• Entries:
<<<<
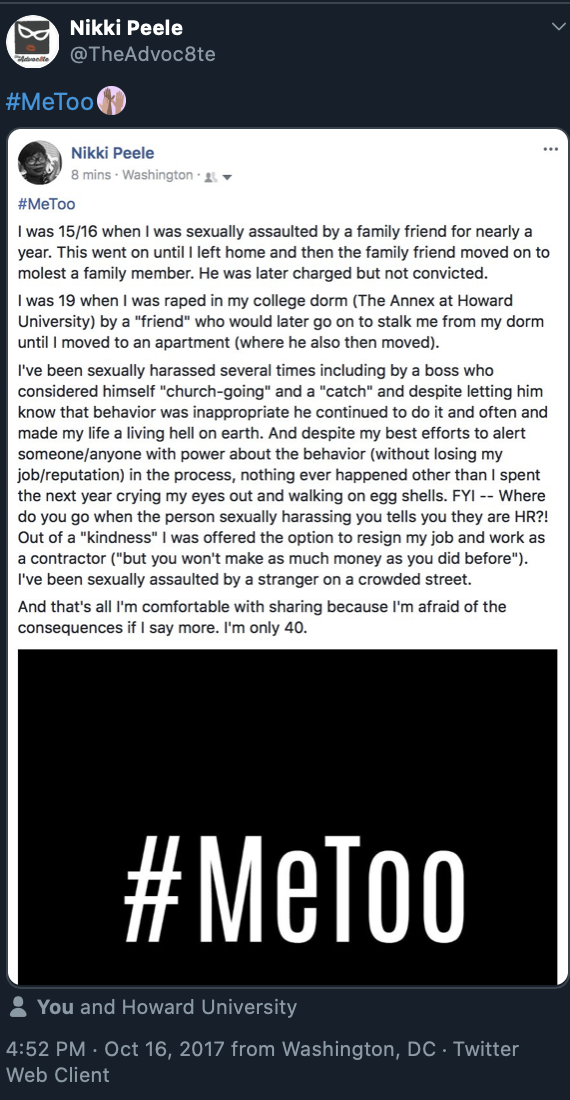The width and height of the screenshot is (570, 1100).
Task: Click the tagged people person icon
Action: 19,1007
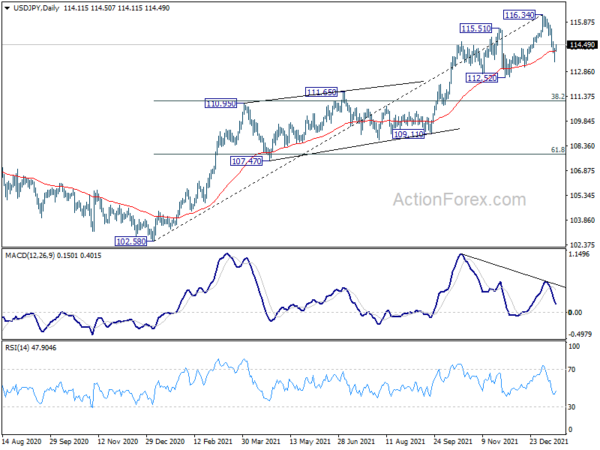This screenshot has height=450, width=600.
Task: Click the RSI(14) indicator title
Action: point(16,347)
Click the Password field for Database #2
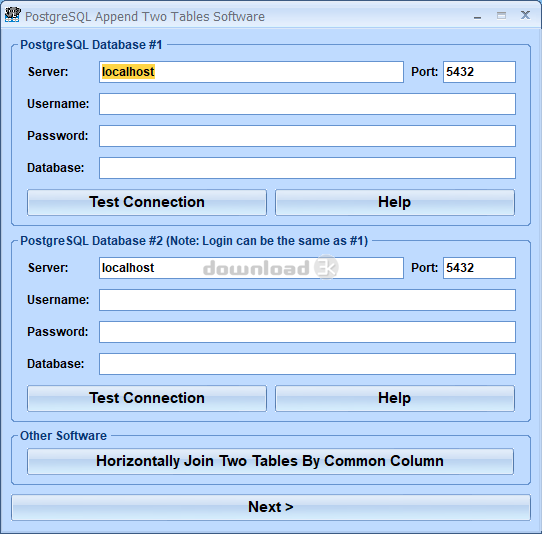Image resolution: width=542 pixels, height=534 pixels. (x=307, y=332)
>>>>
<<<<
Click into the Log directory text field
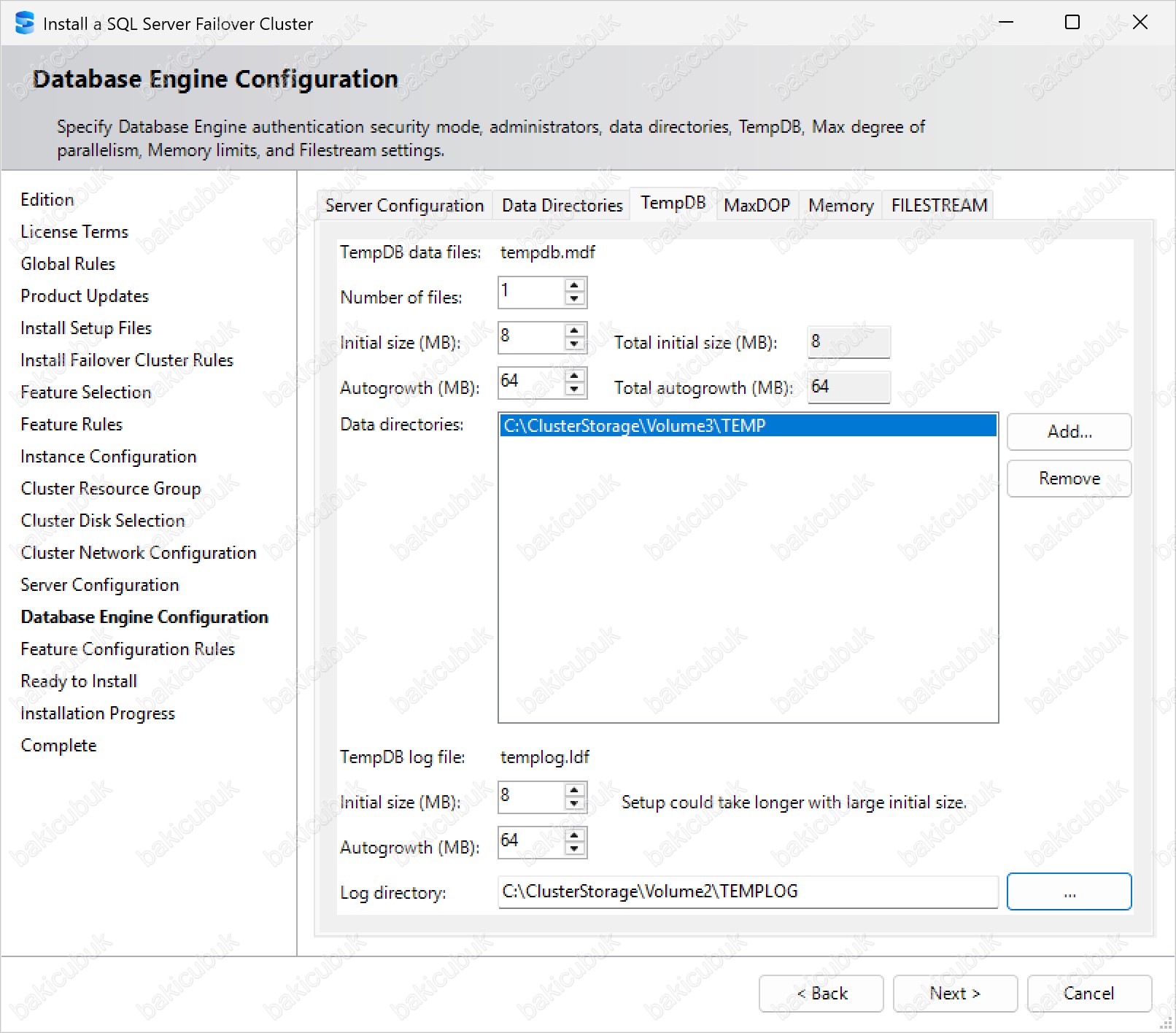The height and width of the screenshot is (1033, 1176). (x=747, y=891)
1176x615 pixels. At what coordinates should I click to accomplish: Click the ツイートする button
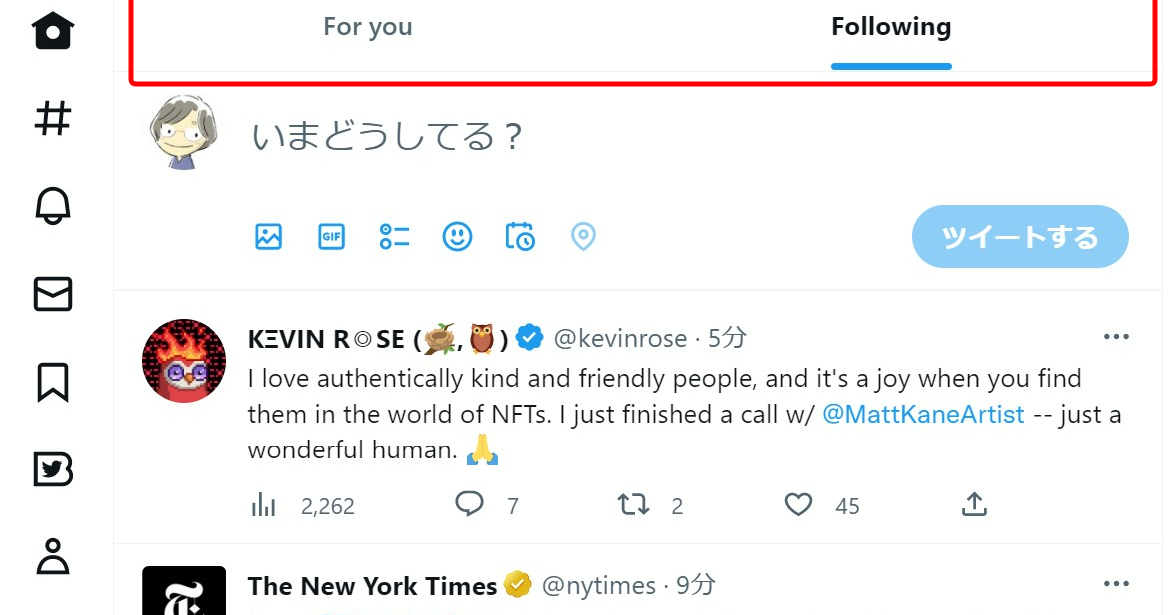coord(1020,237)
>>>>
• Problem to work on: Rewrite everything from the line containing "The width and" down to the line containing "Image resolution: width=542" as a numbered list, skipping blank lines and leaving out the pictures.

• Completed exercise:
1. The width and height of the screenshot is (570, 1100).
2. Task: Click the tagged people person icon
3. Action: 19,1007
4. This screenshot has height=450, width=600.
5. Task: Click the RSI(14) indicator title
6. Action: point(16,347)
7. Click the Password field for Database #2
8. Image resolution: width=542 pixels, height=534 pixels. (x=307, y=332)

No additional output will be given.